**ASSIGNMENT:**
After locating the line that holds "Viewport: 1400px width, 757px height.", output it and all following lines word for word, stopping only at the end of the data.

**RECORDS TO PROCESS:**
================

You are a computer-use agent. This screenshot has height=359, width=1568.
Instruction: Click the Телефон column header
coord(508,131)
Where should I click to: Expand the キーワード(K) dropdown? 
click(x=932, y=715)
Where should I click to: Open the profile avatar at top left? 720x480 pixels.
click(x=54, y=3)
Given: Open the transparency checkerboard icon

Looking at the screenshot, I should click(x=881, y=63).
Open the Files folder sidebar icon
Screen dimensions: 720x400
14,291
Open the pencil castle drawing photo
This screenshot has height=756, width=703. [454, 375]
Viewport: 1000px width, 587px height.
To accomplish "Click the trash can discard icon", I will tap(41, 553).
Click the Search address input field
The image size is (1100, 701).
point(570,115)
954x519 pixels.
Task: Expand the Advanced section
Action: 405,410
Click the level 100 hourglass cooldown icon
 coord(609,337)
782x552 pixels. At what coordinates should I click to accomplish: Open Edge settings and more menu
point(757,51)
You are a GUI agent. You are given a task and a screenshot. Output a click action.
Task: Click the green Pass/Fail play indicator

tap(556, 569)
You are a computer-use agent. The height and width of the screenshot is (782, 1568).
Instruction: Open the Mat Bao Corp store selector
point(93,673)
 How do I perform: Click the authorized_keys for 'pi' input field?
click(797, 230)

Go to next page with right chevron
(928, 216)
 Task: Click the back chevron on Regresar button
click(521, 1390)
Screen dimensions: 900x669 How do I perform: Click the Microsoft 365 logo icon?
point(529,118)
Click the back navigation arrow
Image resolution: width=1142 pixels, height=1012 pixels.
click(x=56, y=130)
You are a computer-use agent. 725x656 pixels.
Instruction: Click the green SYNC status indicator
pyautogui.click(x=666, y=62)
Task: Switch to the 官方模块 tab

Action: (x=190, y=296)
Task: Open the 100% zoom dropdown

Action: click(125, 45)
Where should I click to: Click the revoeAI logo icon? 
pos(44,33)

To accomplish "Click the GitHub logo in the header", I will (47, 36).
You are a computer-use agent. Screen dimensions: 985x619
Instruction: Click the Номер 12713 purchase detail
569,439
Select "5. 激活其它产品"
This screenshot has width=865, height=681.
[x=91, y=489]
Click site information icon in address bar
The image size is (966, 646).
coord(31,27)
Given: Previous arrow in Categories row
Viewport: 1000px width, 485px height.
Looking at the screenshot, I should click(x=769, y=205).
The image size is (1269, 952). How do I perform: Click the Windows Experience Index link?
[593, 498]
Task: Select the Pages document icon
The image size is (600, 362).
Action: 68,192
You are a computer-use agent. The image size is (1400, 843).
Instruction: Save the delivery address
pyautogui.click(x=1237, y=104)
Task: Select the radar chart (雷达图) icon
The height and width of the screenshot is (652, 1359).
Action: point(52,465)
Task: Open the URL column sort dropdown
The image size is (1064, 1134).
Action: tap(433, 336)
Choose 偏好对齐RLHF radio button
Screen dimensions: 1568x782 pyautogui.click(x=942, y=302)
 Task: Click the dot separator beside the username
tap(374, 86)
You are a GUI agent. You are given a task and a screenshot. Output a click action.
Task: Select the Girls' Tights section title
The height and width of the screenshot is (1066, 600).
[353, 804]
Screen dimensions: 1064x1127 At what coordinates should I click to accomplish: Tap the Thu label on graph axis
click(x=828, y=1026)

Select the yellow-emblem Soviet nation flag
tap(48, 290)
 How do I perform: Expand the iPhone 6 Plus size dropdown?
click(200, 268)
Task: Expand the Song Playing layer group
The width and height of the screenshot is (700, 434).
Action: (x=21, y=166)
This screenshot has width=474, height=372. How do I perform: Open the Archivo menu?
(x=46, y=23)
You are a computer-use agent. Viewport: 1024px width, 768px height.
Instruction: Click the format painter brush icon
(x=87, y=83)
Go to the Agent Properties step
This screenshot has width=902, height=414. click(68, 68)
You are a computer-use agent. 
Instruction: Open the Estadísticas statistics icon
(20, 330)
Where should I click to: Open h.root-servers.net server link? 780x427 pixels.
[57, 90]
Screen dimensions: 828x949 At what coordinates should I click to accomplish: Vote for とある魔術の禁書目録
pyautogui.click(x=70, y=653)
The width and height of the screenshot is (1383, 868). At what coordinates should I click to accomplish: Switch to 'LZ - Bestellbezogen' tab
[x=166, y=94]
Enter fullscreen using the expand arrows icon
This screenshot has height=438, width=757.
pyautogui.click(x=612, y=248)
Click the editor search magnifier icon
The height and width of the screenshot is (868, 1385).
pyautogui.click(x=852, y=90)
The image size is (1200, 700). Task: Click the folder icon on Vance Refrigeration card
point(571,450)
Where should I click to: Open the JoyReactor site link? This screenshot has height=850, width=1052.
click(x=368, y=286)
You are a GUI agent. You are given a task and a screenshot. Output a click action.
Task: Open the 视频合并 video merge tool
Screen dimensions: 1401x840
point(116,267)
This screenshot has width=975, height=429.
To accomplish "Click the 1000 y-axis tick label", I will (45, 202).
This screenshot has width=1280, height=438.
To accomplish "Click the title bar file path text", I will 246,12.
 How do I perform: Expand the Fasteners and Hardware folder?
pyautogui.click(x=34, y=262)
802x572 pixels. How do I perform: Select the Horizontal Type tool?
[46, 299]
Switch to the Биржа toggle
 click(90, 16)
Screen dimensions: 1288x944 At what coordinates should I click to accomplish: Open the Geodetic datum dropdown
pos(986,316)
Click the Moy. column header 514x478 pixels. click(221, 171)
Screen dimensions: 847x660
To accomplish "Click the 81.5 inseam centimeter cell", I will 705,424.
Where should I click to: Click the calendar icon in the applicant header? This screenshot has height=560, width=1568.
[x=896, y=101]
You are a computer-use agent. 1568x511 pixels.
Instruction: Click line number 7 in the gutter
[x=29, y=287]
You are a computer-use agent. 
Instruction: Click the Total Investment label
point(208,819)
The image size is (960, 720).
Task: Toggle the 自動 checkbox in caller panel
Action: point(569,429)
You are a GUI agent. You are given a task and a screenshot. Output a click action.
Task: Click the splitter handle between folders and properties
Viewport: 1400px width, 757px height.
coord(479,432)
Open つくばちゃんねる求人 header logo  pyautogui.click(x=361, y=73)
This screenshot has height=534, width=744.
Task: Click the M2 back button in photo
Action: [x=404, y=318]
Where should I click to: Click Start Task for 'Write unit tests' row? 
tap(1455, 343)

================

**TASK RESULT:**
Viewport: 1400px width, 757px height.
coord(479,432)
Open つくばちゃんねる求人 header logo  pyautogui.click(x=361, y=73)
This screenshot has height=534, width=744.
Task: Click the M2 back button in photo
Action: [x=404, y=318]
Where should I click to: Click Start Task for 'Write unit tests' row? 
tap(1455, 343)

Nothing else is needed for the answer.